*Complete the following*:
- 1) Set down, word for word, the passage of the Vizsla forum thread between "We have an amazing" and "at other dogs.", inclusive.
- 2) Answer these questions from the Vizsla forum thread below.
(a) In what month is the first poster getting a puppy?
(b) How old was harrigab's female when the male came home?
(c) How old will Cash be next month?
>> Begin Provided passage
# Differences between MALE & FEMALE Vizslas



## suzannethemom

We have an amazing 2 year old female. We are getting a puppy in July (litter just born). We can't decide between a male or female puppy. We've never been around a male Vizsla, so we're wondering what their temperament is like. What are some of the major behavioral differences between male and female Vizslas? The only difference I could find on this forum was regarding potty training. Apparently, males take a little bit longer to grasp the concept. 

Some of the most appealing characteristics of our female are:
Extremely loveable, wants to play constantly, very expressive and vocal, easy to train tricks or commands, keeps herself very clean, doesn't bark at other dogs.

I apologize if my question seems naive. I just want to ensure that if we get a male, we won't be disappointed if he isn't as loveable and "velcro" as Chloe.


----------



## harrigab

my girl was 3 when we brought the boy home ...he's more laid back than my girl, certainly more sociable too. I'm not saying that's "the rule", just that's how it's panned out with my two


----------



## Betty

They are all different in my experiences. I have a male and he is lovable, snuggler, velcro, talks (roo,roo) and is smart. He is now almost 2, gets along with other dogs, and loves babies and kids.


----------



## texasred

I've found the males stay in that clown goofy stage longer than females.
Cash will be 8 next month, and he's still silly around the house.
>> End Provided passage
>> Begin Entries supplied
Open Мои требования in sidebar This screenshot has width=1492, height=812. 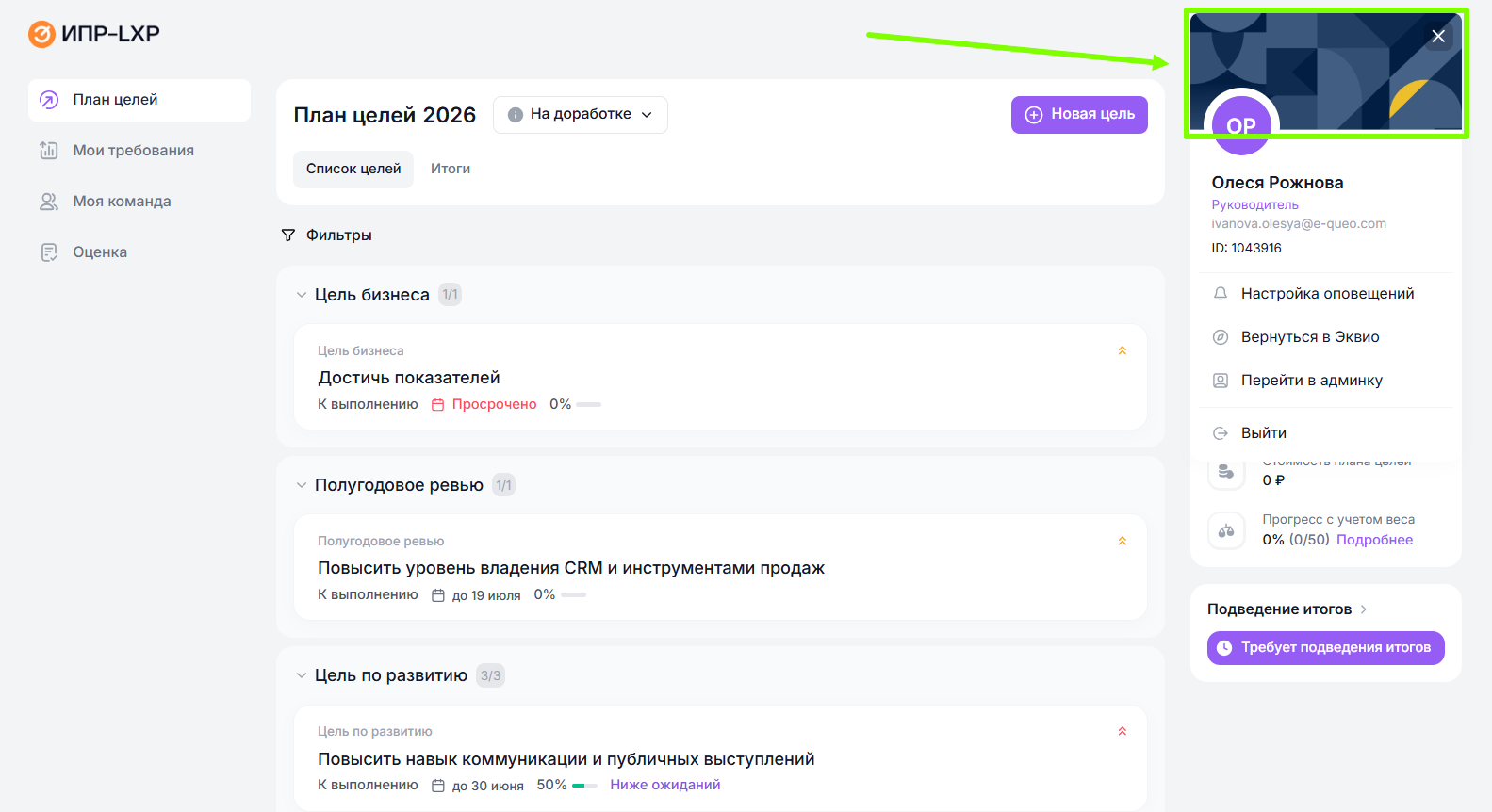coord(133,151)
>> End Entries supplied
>> Begin Entries supplied
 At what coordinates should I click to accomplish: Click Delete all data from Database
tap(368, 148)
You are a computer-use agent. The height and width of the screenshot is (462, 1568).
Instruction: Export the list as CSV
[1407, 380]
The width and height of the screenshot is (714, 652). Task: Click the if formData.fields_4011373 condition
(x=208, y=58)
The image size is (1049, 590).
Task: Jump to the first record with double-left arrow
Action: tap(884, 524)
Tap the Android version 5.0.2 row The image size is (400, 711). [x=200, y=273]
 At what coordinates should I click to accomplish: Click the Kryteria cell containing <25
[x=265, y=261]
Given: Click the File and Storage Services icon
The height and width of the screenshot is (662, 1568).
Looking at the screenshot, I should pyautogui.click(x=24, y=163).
>> End Entries supplied
*Worked solutions*:
- 1)
We have an amazing 2 year old female. We are getting a puppy in July (litter just born). We can't decide between a male or female puppy. We've never been around a male Vizsla, so we're wondering what their temperament is like. What are some of the major behavioral differences between male and female Vizslas? The only difference I could find on this forum was regarding potty training. Apparently, males take a little bit longer to grasp the concept. 

Some of the most appealing characteristics of our female are:
Extremely loveable, wants to play constantly, very expressive and vocal, easy to train tricks or commands, keeps herself very clean, doesn't bark at other dogs.

- 2)
(a) July
(b) 3
(c) 8